Performance Reviews

Using AI to Write Performance Reviews: Everything You Need to Know

November 21, 2023
August 13, 2024
  —  
By 
Emma Stenhouse
Lattice Team

The AI revolution is here — so it’s no wonder that many managers, and their team members, are using generative artificial intelligence (AI). We already know that large language models (LLM) like Google Bard and GPT-3 can help us speed up all manner of tasks, and certain aspects of the performance review process are no exception. 

But most of us have also heard of that time when ChatGPT suggested that the peregrine falcon (a bird) was the fastest marine mammal. So while generative AI does have the potential to disrupt the performance review process, it’s certainly not the complete answer.

The key is “to think of AI as your assistant, not your replacement,” recommended Theresa Fesinstine, an HR executive turned AI educator for HR teams and founder of peoplepower.ai

With that in mind, let’s see how your new assistant can help you write performance reviews filled with genuine, specific, and useful content. 

How Generative AI Can Help With Performance Reviews

Performance reviews take time. A 2017 Adobe survey of 1,500 US office workers found that, on average, managers spend 17 hours per employee just preparing for the performance review itself. But even with this significant time investment, many companies are still falling short. 
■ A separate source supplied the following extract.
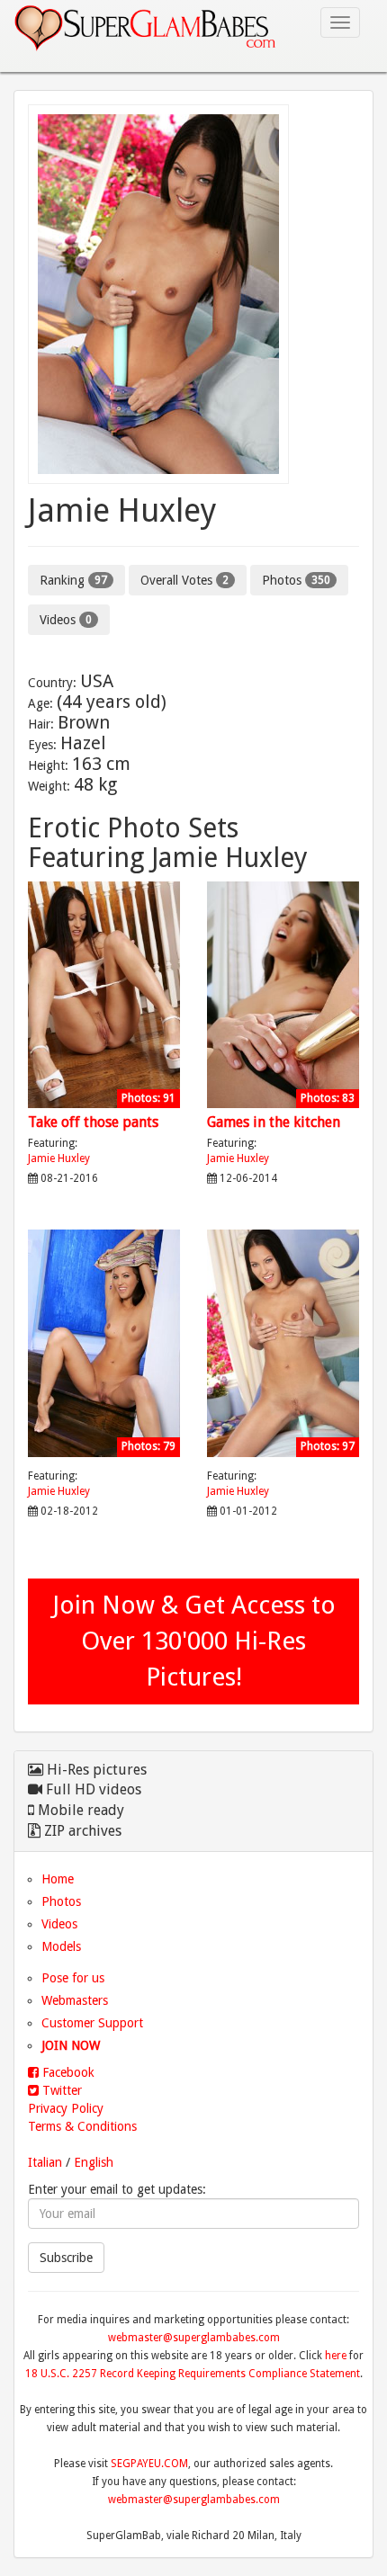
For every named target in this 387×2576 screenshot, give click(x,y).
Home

WTW’s 2022 Performance Reset Survey found that only 26% of surveyed US organizations consider both their performance management and pay-for-performance programs highly effective. In contrast, 41% say they don’t believe these programs are effective at their organizations. 

This combination means that many managers and employees are likely wondering if AI can help make this process easier and more effective. 

“AI can be a game-changer for performance reviews, making them quicker to write and more impactful,” said Fesinstine. “Instead of spending hours trying to find the right words, AI can give you a solid starting point, offering up varied and specific phrases. So, when you're giving a shout-out to multiple employees for being team players, AI can help you say it in different ways. That keeps your praise fresh and makes each person feel uniquely valued.”

Some of the other ways that generative AI technology can be used within the performance review process include:

  • Increasing the speed of writing each review
  • Offering meaningful vocabulary
  • Diversifying language 
  • Generating employee goals based on defined criteria
  • Suggesting employee development plans 
  • Prompting ideas for key competencies 
  • Putting together summaries of performance data collected throughout the year
  • Creating a first draft (which can then be edited)
  • Developing personalized learning plans for career progression 
  • Helping employees summarize their achievements and goals 

Nathan Deily, cofounder and chief people officer of nth Venture, mentioned that most of us have already learned that generative AI is useful for completing a specific portfolio of tasks — when it’s given the right kind of focus and instructions. But it does need to be used in the right way. 

How NOT to Use AI-Powered Performance Reviews 

Imagine being the employees who find out their annual performance reviews weren't even written by their managers — but by AI. That’s one surefire way to harm trust, motivation, and employee engagement (not to mention self-esteem). 

And that means team leaders and employees using AI during the performance review process need to take care. Fesinstine noted that while AI can give us a helping hand, it can’t — and shouldn’t — do all the work. “Using it to spit out generic, one-size-fits-all feedback won't do your team any favors,” she cautioned. 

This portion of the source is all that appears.